In J.J. Dlugos Son Building and Remodeling Co. v. Gehrken, Superior Court, judicial district of New Britain, Docket No. CV 05 4003754 (May 22, 2006, Shaban, J.), the court stated that "[o]nce the court has ruled on an issue before it, a party may file . . . a motion for articulation under Practice Book § 66-5 if the matter is pending on appeal," but then apparently decided to address the defendants' "motion for amplification" — for which there is no authority in the Practice Book — as a motion for articulation relating to the denial of their motion for summary judgment without discussing whether the defendants, in fact, first took an appeal. (Emphasis added.)
Still other courts have granted the motion without even touching upon the requirement of appeal. See, e.g., Donahue v. Gionet, Superior Court, judicial district of New London, Docket No. 104561 (November 22, 1995, Teller, J.) ( 15 Conn. L. Rptr. 449).
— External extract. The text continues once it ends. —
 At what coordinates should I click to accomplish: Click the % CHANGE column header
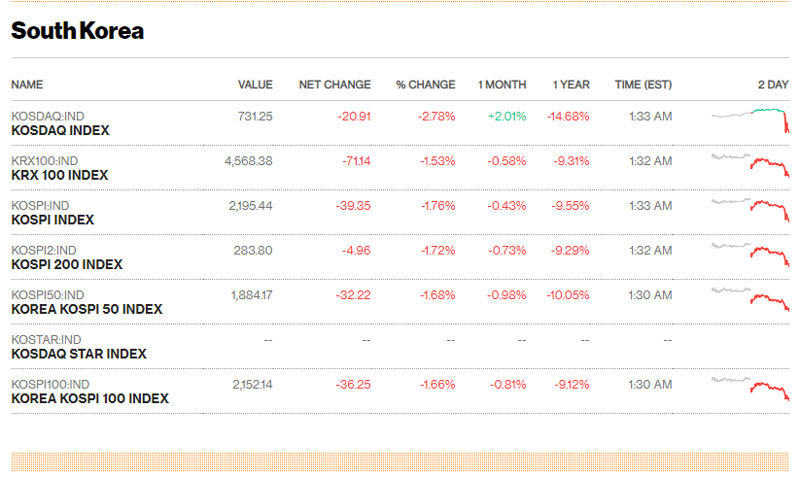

The defendant argues in its motion that "there is a need for clarification so that Middlesex can preserve its appellate rights." "[I]t is well settled that [a]n articulation [pursuant to Practice Book § 66-5] is appropriate where the trial court's decision contains some ambiguity or deficiency reasonably susceptible of clarification . . . [P]roper utilization of the motion for articulation serves to dispel any . . . ambiguity by clarifying the factual and legal basis upon which the trial court rendered its decision, thereby sharpening the issues on appeal . . . The . . . failure to seek an articulation of the trial court's decision to clarify . . . issues and to preserve them properly for appeal leaves this court without the ability to engage in a meaningful review." (Internal quotation marks omitted.) Elia v. Elia, 99 Conn.App. 829, 836-37, 916 A.2d 845 (2007). "It is incumbent upon the appellant to take the necessary steps to sustain its burden of providing an adequate record for appellate review . . . [A]n appellate tribunal cannot render a decision without first fully understanding the disposition being appealed." Gordon v. H.N.S. Management Co., 272 Conn. 81, 101, 861 A.2d 1160 (2004).
While at least one Superior Court granted the motion prior to appeal in order to assist the defendant in preserving the matter for appeal, see Taylor v. Williams Scotsman, Inc., Superior Court, judicial district of New London at Norwich, Docket No. CV 00 0119327 (April 24, 2001, Robaina, J.), that decision contradicts the requirements of the Practice Book, and appellate authority. The defendant may preserve its rights without dispensing with Practice Book procedure. According to the Practice Book, an appeal must first be taken, after which a motion for articulation may be filed. This is prescribed appellate procedure practice, and following it does not affect preservation of the defendant's rights.
II. CONCLUSION
The defendant's motion for articulation is denied.